**Work required**
Reproduce every one of the entries below word for word, keeping each line and its spacing unchanged.
* begin *
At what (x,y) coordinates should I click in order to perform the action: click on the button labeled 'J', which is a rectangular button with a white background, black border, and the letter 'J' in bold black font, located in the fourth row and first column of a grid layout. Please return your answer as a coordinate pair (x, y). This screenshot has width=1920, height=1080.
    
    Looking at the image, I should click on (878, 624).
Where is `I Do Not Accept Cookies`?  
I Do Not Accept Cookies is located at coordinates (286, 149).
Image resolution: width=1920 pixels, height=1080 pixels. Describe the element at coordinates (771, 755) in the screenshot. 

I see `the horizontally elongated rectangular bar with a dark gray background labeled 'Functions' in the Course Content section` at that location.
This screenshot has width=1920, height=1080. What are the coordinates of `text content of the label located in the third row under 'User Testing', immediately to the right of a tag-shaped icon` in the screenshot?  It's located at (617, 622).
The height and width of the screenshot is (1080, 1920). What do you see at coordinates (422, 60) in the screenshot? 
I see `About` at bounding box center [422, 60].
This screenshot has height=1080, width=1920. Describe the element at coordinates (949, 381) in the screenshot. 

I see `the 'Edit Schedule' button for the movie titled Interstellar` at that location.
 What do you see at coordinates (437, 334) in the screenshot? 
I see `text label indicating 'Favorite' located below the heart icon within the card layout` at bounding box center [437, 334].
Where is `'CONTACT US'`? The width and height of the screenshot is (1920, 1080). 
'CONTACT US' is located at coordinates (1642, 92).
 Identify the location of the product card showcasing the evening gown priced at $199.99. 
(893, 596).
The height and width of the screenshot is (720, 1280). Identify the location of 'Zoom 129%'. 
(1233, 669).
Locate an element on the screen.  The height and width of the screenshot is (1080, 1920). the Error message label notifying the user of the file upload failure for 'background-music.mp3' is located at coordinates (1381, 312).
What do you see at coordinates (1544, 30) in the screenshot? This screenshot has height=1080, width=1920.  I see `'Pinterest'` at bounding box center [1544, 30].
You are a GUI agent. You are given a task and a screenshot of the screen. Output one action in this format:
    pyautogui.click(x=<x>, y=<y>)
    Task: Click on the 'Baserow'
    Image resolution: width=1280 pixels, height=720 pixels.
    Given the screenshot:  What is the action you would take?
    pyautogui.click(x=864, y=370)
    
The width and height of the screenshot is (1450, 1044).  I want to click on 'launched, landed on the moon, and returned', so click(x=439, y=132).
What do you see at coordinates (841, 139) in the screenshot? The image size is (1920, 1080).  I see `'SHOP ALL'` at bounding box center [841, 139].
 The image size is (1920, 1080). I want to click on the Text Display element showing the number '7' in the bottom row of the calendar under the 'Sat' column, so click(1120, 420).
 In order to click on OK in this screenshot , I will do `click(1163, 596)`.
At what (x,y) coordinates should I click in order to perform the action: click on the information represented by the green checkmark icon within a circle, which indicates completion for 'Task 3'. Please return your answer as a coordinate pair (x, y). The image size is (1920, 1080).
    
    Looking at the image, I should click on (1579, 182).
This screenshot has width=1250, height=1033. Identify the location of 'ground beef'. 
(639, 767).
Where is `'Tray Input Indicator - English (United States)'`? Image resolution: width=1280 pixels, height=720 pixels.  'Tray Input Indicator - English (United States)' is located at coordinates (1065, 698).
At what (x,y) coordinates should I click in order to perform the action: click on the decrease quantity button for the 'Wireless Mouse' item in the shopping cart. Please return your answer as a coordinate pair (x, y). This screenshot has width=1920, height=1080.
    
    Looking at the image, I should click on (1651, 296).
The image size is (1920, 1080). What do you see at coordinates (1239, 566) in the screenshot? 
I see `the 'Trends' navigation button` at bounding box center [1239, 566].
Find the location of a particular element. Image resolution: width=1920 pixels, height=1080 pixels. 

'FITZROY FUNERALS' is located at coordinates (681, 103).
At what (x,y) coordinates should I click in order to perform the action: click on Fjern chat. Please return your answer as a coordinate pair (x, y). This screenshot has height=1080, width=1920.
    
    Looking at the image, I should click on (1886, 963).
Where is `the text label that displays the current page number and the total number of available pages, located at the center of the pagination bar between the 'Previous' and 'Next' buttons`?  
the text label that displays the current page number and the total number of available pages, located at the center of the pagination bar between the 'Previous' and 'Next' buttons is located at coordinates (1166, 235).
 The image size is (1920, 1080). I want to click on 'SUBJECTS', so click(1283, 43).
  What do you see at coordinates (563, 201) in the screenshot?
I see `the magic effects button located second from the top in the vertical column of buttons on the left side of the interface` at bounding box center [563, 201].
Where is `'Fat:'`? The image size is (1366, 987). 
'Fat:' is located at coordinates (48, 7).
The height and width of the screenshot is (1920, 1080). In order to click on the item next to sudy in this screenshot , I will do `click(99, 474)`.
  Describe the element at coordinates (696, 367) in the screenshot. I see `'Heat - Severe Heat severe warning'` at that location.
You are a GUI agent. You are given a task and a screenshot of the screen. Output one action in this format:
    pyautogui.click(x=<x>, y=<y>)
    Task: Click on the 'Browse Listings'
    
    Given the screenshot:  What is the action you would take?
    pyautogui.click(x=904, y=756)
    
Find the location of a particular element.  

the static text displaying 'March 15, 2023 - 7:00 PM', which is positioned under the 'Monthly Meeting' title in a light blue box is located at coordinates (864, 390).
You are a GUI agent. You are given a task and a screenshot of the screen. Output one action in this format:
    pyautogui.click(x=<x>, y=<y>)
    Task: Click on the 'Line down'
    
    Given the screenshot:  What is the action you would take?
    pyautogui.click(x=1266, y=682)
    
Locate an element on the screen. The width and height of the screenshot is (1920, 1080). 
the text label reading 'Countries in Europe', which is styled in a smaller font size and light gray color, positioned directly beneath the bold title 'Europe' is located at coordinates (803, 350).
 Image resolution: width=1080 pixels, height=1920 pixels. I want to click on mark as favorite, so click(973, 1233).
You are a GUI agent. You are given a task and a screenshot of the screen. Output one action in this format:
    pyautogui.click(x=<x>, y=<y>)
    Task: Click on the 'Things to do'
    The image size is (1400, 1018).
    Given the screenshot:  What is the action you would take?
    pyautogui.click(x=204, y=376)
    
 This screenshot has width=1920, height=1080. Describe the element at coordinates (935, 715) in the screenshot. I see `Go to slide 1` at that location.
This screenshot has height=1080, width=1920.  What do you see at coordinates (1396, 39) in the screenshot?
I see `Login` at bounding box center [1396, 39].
* end *
**Reply to the task**
At what (x,y) coordinates should I click in order to perform the action: click on the button labeled 'J', which is a rectangular button with a white background, black border, and the letter 'J' in bold black font, located in the fourth row and first column of a grid layout. Please return your answer as a coordinate pair (x, y). This screenshot has width=1920, height=1080.
    
    Looking at the image, I should click on (878, 624).
Where is `I Do Not Accept Cookies`?  
I Do Not Accept Cookies is located at coordinates (286, 149).
Image resolution: width=1920 pixels, height=1080 pixels. Describe the element at coordinates (771, 755) in the screenshot. 

I see `the horizontally elongated rectangular bar with a dark gray background labeled 'Functions' in the Course Content section` at that location.
This screenshot has width=1920, height=1080. What are the coordinates of `text content of the label located in the third row under 'User Testing', immediately to the right of a tag-shaped icon` in the screenshot?  It's located at (617, 622).
The height and width of the screenshot is (1080, 1920). What do you see at coordinates (422, 60) in the screenshot? 
I see `About` at bounding box center [422, 60].
This screenshot has height=1080, width=1920. Describe the element at coordinates (949, 381) in the screenshot. 

I see `the 'Edit Schedule' button for the movie titled Interstellar` at that location.
 What do you see at coordinates (437, 334) in the screenshot? 
I see `text label indicating 'Favorite' located below the heart icon within the card layout` at bounding box center [437, 334].
Where is `'CONTACT US'`? The width and height of the screenshot is (1920, 1080). 
'CONTACT US' is located at coordinates (1642, 92).
 Identify the location of the product card showcasing the evening gown priced at $199.99. 
(893, 596).
The height and width of the screenshot is (720, 1280). Identify the location of 'Zoom 129%'. 
(1233, 669).
Locate an element on the screen.  The height and width of the screenshot is (1080, 1920). the Error message label notifying the user of the file upload failure for 'background-music.mp3' is located at coordinates (1381, 312).
What do you see at coordinates (1544, 30) in the screenshot? This screenshot has height=1080, width=1920.  I see `'Pinterest'` at bounding box center [1544, 30].
You are a GUI agent. You are given a task and a screenshot of the screen. Output one action in this format:
    pyautogui.click(x=<x>, y=<y>)
    Task: Click on the 'Baserow'
    Image resolution: width=1280 pixels, height=720 pixels.
    Given the screenshot:  What is the action you would take?
    pyautogui.click(x=864, y=370)
    
The width and height of the screenshot is (1450, 1044).  I want to click on 'launched, landed on the moon, and returned', so click(x=439, y=132).
What do you see at coordinates (841, 139) in the screenshot? The image size is (1920, 1080).  I see `'SHOP ALL'` at bounding box center [841, 139].
 The image size is (1920, 1080). I want to click on the Text Display element showing the number '7' in the bottom row of the calendar under the 'Sat' column, so click(1120, 420).
 In order to click on OK in this screenshot , I will do `click(1163, 596)`.
At what (x,y) coordinates should I click in order to perform the action: click on the information represented by the green checkmark icon within a circle, which indicates completion for 'Task 3'. Please return your answer as a coordinate pair (x, y). The image size is (1920, 1080).
    
    Looking at the image, I should click on (1579, 182).
This screenshot has width=1250, height=1033. Identify the location of 'ground beef'. 
(639, 767).
Where is `'Tray Input Indicator - English (United States)'`? Image resolution: width=1280 pixels, height=720 pixels.  'Tray Input Indicator - English (United States)' is located at coordinates (1065, 698).
At what (x,y) coordinates should I click in order to perform the action: click on the decrease quantity button for the 'Wireless Mouse' item in the shopping cart. Please return your answer as a coordinate pair (x, y). This screenshot has width=1920, height=1080.
    
    Looking at the image, I should click on (1651, 296).
The image size is (1920, 1080). What do you see at coordinates (1239, 566) in the screenshot? 
I see `the 'Trends' navigation button` at bounding box center [1239, 566].
Find the location of a particular element. Image resolution: width=1920 pixels, height=1080 pixels. 

'FITZROY FUNERALS' is located at coordinates (681, 103).
At what (x,y) coordinates should I click in order to perform the action: click on Fjern chat. Please return your answer as a coordinate pair (x, y). This screenshot has height=1080, width=1920.
    
    Looking at the image, I should click on (1886, 963).
Where is `the text label that displays the current page number and the total number of available pages, located at the center of the pagination bar between the 'Previous' and 'Next' buttons`?  
the text label that displays the current page number and the total number of available pages, located at the center of the pagination bar between the 'Previous' and 'Next' buttons is located at coordinates (1166, 235).
 The image size is (1920, 1080). I want to click on 'SUBJECTS', so click(1283, 43).
  What do you see at coordinates (563, 201) in the screenshot?
I see `the magic effects button located second from the top in the vertical column of buttons on the left side of the interface` at bounding box center [563, 201].
Where is `'Fat:'`? The image size is (1366, 987). 
'Fat:' is located at coordinates (48, 7).
The height and width of the screenshot is (1920, 1080). In order to click on the item next to sudy in this screenshot , I will do `click(99, 474)`.
  Describe the element at coordinates (696, 367) in the screenshot. I see `'Heat - Severe Heat severe warning'` at that location.
You are a GUI agent. You are given a task and a screenshot of the screen. Output one action in this format:
    pyautogui.click(x=<x>, y=<y>)
    Task: Click on the 'Browse Listings'
    
    Given the screenshot:  What is the action you would take?
    pyautogui.click(x=904, y=756)
    
Find the location of a particular element.  

the static text displaying 'March 15, 2023 - 7:00 PM', which is positioned under the 'Monthly Meeting' title in a light blue box is located at coordinates (864, 390).
You are a GUI agent. You are given a task and a screenshot of the screen. Output one action in this format:
    pyautogui.click(x=<x>, y=<y>)
    Task: Click on the 'Line down'
    
    Given the screenshot:  What is the action you would take?
    pyautogui.click(x=1266, y=682)
    
Locate an element on the screen. The width and height of the screenshot is (1920, 1080). 
the text label reading 'Countries in Europe', which is styled in a smaller font size and light gray color, positioned directly beneath the bold title 'Europe' is located at coordinates (803, 350).
 Image resolution: width=1080 pixels, height=1920 pixels. I want to click on mark as favorite, so click(973, 1233).
You are a GUI agent. You are given a task and a screenshot of the screen. Output one action in this format:
    pyautogui.click(x=<x>, y=<y>)
    Task: Click on the 'Things to do'
    The image size is (1400, 1018).
    Given the screenshot:  What is the action you would take?
    pyautogui.click(x=204, y=376)
    
 This screenshot has width=1920, height=1080. Describe the element at coordinates (935, 715) in the screenshot. I see `Go to slide 1` at that location.
This screenshot has height=1080, width=1920.  What do you see at coordinates (1396, 39) in the screenshot?
I see `Login` at bounding box center [1396, 39].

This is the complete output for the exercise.